Next Big Book wins Book Expo Challenge – but should it have?
June 1, 2014 | 12:00 pm
Publishing technology company Next Big Book has won the first-ever Book Expo Challenge at Book Expo America 2014, netting a $10,000 prize and the chance to present to venture capitalists and publishing execs. Next Big Books “analyzes social, sales, and marketing signals to help you make smarter, braver decisions.” Next Big Book aims to help out the publishing industry thus:
Digital publishing and social media have added exponentially to the intricacy of an industry already complicated by tens of thousands of authors and millions of titles spanning dozens of genres and formats. Our monitoring and analysis tools will help you make sense of it all while saving time, providing invaluable insights that will give you the edge in your rapidly-changing industry.

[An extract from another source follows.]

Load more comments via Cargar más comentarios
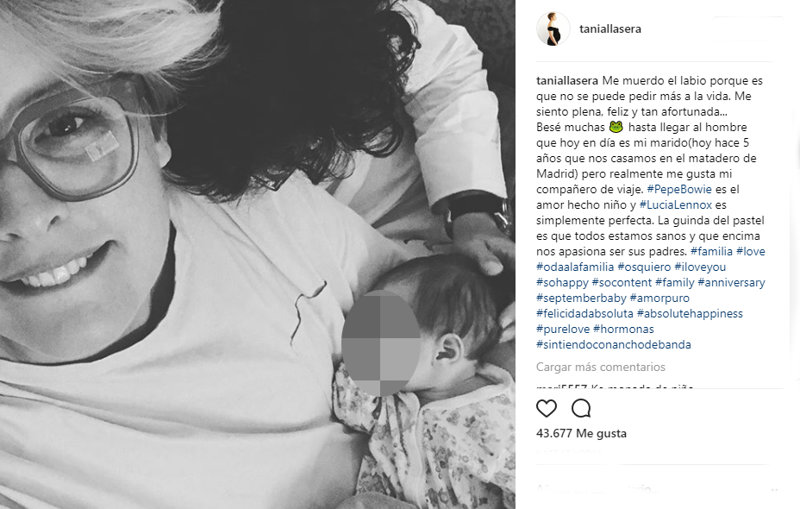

I have one issue with this award though. The Eligibility line on the Challenge website states one criterion only: “Early stage startups in the publishing space.” Now, Next Big Book came to the party with a partnership with Macmillan already in its back pocket, based, according to a writeup in Forbes, on a relationship dating back some five years.
As Forbes‘ Zack O’Malley Greenburg describes it, Next Big Book is based on an existing ”well-funded startup” Next Big Sound, backed by the music industry. Its founders registered the Next Big Book domain name five years ago, aware that the publishing industry might also catch on. And the close cooperation with Macmillan dates back almost a year, after a former Sony exec involved in the early stages of Next Big Book jumped ship to the publisher. Hardly the image of a brave and brilliant New New Thing struggling to emerge from some staggeringly gifted geek’s garage. Music companies have apparently been flocking to Neilt Big Sound. It shouldn’t need much nous to deduce that Next Big Book might take off too.
Oh, and what does all this monitoring and analysis remind you of? Amazon’s sales parsing and recommendation engines, perhaps? Yes, once again, Big Publishing looks desperate to throw money at anyone it thinks can help win back ground it lost to Amazon. Good luck with that one, guys.